Reputation: 147
For a given matrix named db.mtx.rnk
I'm calculating column pairwise kendall and spearman correlations and saving the results into a squared matrix. The problem is that input matrix is quite big (~5000x5000) and the number of pairwise combinations are too high which takes long time to perform. One option to reduce time by half would be to only calculate the upper triangle, which I have not implemented it yet, but still would be slow. I would like to parallelize to get results. Any hint?
Current code:
# -- get pairwise column combinations
pairwise.permuts <- t(expand.grid(1:ncol(db.mtx.rnk), 1:ncol(db.mtx.rnk)))

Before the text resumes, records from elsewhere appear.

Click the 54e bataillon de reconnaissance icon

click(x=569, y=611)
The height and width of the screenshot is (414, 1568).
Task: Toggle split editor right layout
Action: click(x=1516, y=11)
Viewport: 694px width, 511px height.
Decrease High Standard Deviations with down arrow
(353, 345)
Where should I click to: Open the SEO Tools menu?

# -- iterate over two stats of interest
for(stat in c("kendall", "spearman")){
# -- kendall tau and spearman
stats.vec <- apply(pairwise.permuts, 2, function(x) cor(db.mtx.rnk[,x[1]], db.mtx.rnk[,x[2]], method = stat))
stats.mtx <- matrix(stats.vec, ncol = ncol(db.mtx.rnk))
colnames(stats.mtx) <- colnames(db.mtx.rnk)
rownames(stats.mtx) <- colnames(db.mtx.rnk)
}
Thanks
Upvotes: 0
Views: 150
Reputation: 10375
There are a lot of different possibilities how to parallelise in R. Some options are parallel
, foreach
and future
. Given your code, the least changes you have to make with the future
based package future.apply
as it provides the function future_apply
. You have to use plan(multiprocess)
to tell future
that it should be calculated in parallel. multiprocess
uses different R sessions or forking depending on your OS. This leads to the code (and already speeds up a toy example on my machine):
library(future.apply)
plan(multiprocess)
for(stat in c("kendall", "spearman")){
# -- kendall tau and spearman
stats.vec <- future_apply(pairwise.permuts, 2, function(x) cor(db.mtx.rnk[,x[1]], db.mtx.rnk[,x[2]], method = stat))
stats.mtx <- matrix(stats.vec, ncol = ncol(db.mtx.rnk))
colnames(stats.mtx) <- colnames(db.mtx.rnk)
rownames(stats.mtx) <- colnames(db.mtx.rnk)
}
Upvotes: 1